## [PROBLEM STATEMENT]
Given the material below, return only the lines starting at the line with "ゴルフ事業 (505, 885)" and ending at the line with "2012 (1025, 1846)", exactly as they appear.

## [TASK INPUTS]

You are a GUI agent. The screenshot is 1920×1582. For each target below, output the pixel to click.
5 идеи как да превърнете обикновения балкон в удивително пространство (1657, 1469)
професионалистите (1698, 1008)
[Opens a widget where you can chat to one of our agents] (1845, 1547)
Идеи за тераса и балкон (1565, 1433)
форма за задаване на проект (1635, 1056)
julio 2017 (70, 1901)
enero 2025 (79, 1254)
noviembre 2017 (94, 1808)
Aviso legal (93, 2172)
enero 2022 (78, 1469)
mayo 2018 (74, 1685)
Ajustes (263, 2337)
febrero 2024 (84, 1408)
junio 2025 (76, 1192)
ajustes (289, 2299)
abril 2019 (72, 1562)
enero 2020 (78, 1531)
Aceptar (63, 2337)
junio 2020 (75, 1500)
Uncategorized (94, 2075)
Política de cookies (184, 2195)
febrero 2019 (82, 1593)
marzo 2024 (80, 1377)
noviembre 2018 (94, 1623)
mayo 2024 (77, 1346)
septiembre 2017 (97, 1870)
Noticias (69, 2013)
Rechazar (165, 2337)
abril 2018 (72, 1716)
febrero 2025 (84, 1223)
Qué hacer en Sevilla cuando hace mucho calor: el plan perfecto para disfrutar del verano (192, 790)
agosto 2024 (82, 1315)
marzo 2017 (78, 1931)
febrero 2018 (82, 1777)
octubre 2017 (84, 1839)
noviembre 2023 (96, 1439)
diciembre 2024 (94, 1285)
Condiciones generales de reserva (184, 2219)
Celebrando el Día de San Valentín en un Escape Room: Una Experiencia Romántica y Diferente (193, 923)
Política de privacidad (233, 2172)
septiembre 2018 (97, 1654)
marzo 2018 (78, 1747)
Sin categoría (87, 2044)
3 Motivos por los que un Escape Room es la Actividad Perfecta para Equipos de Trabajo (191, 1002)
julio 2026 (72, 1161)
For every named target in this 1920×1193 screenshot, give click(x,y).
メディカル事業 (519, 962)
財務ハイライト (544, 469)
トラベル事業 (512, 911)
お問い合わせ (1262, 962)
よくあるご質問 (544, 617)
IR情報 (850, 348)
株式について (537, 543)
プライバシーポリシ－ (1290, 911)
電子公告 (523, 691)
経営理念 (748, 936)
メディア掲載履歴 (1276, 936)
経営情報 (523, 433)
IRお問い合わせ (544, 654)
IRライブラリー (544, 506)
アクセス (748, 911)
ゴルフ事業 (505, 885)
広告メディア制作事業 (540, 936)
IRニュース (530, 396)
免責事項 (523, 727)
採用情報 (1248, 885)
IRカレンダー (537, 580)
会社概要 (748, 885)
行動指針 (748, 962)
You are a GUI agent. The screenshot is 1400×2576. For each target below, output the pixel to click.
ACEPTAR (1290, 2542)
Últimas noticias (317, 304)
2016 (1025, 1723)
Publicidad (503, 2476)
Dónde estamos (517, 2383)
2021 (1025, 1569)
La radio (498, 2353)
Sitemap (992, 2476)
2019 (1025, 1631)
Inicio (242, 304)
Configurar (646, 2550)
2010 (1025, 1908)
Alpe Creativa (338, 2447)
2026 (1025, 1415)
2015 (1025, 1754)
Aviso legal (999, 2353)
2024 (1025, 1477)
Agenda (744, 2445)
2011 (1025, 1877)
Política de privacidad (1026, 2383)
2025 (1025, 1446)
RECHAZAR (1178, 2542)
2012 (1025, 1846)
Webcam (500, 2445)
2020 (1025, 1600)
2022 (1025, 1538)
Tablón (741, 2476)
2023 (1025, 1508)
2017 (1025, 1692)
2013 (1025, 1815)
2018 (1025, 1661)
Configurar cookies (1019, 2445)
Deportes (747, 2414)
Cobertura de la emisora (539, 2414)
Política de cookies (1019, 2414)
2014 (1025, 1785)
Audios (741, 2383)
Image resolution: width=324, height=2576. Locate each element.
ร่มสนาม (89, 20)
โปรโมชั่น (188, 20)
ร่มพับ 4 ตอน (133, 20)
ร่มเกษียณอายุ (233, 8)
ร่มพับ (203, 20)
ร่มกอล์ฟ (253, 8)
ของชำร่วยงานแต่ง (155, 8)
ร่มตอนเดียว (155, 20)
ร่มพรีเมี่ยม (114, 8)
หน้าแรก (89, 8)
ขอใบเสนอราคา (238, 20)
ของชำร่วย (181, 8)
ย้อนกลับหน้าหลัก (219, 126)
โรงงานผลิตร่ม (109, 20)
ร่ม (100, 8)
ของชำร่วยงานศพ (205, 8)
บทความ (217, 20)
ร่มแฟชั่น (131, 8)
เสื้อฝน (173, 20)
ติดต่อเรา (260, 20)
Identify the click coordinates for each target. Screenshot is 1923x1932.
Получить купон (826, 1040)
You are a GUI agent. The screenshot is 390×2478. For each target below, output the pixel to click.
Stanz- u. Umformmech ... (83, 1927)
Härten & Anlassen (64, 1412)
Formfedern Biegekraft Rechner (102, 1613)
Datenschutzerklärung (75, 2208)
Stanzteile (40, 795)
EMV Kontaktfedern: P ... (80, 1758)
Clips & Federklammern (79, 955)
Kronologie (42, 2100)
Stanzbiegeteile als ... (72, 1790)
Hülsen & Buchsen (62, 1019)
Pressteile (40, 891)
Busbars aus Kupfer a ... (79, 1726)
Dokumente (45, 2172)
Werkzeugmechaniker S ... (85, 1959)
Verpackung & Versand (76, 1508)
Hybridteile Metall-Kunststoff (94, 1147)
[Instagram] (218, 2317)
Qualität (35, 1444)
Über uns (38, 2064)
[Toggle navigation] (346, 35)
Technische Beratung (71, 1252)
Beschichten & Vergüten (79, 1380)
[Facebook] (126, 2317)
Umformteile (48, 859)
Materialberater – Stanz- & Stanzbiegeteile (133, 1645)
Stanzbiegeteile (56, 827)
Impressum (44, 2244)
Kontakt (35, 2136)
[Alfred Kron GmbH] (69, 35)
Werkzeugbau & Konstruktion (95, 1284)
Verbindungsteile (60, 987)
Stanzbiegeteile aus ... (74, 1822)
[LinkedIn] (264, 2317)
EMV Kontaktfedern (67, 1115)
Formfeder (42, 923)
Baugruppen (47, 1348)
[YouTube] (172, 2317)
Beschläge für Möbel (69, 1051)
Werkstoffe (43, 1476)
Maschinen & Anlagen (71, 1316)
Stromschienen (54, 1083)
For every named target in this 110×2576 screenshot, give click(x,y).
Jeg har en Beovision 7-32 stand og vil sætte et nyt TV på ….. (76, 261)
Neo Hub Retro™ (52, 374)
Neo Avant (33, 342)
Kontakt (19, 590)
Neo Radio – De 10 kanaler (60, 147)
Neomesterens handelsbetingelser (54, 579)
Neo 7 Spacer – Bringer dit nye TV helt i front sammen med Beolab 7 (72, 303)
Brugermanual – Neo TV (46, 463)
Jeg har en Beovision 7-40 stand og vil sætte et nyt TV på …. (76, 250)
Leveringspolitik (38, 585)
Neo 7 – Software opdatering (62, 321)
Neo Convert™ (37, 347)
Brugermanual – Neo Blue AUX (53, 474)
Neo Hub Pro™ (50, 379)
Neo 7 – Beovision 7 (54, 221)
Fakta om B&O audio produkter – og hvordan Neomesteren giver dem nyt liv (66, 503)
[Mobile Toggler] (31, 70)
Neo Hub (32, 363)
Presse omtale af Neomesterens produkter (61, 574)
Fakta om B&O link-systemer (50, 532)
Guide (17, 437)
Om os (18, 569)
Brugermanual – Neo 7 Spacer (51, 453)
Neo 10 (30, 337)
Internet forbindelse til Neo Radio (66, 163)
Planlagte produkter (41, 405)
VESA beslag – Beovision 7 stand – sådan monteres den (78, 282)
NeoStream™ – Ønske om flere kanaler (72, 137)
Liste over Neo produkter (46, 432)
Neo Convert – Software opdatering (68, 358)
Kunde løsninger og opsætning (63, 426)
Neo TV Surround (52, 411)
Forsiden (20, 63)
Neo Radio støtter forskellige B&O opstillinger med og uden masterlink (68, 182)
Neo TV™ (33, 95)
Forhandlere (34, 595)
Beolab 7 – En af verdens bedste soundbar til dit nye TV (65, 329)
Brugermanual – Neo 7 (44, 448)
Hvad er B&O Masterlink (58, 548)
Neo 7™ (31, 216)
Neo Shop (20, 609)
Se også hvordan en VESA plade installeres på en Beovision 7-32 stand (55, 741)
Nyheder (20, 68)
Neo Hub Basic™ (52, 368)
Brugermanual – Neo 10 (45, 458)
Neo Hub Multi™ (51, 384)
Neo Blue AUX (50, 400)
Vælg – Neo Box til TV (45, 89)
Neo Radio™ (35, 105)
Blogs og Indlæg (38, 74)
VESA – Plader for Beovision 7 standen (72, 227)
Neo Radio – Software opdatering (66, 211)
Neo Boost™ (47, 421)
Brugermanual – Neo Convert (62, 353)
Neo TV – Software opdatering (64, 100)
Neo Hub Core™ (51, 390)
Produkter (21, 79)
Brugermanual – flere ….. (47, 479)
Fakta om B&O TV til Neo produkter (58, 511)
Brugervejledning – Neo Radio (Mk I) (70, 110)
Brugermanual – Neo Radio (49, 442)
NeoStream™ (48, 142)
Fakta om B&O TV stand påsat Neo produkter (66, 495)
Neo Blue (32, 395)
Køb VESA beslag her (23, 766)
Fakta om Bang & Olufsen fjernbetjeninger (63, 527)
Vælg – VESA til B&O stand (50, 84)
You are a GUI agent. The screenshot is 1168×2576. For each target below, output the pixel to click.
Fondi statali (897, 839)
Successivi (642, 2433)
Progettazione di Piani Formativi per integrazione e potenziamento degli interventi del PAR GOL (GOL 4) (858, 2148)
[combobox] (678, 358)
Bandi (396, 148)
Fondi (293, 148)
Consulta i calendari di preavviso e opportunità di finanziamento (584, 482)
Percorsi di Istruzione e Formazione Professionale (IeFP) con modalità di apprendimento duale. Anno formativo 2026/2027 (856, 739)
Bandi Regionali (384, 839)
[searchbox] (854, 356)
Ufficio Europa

## [COMPLETED EXERCISE]
ゴルフ事業 (505, 885)
広告メディア制作事業 (540, 936)
IRニュース (530, 396)
免責事項 (523, 727)
採用情報 (1248, 885)
IRカレンダー (537, 580)
会社概要 (748, 885)
行動指針 (748, 962)
You are a GUI agent. The screenshot is 1400×2576. For each target below, output the pixel to click.
ACEPTAR (1290, 2542)
Últimas noticias (317, 304)
2016 (1025, 1723)
Publicidad (503, 2476)
Dónde estamos (517, 2383)
2021 (1025, 1569)
La radio (498, 2353)
Sitemap (992, 2476)
2019 (1025, 1631)
Inicio (242, 304)
Configurar (646, 2550)
2010 (1025, 1908)
Alpe Creativa (338, 2447)
2026 (1025, 1415)
2015 (1025, 1754)
Aviso legal (999, 2353)
2024 (1025, 1477)
Agenda (744, 2445)
2011 (1025, 1877)
Política de privacidad (1026, 2383)
2025 (1025, 1446)
RECHAZAR (1178, 2542)
2012 (1025, 1846)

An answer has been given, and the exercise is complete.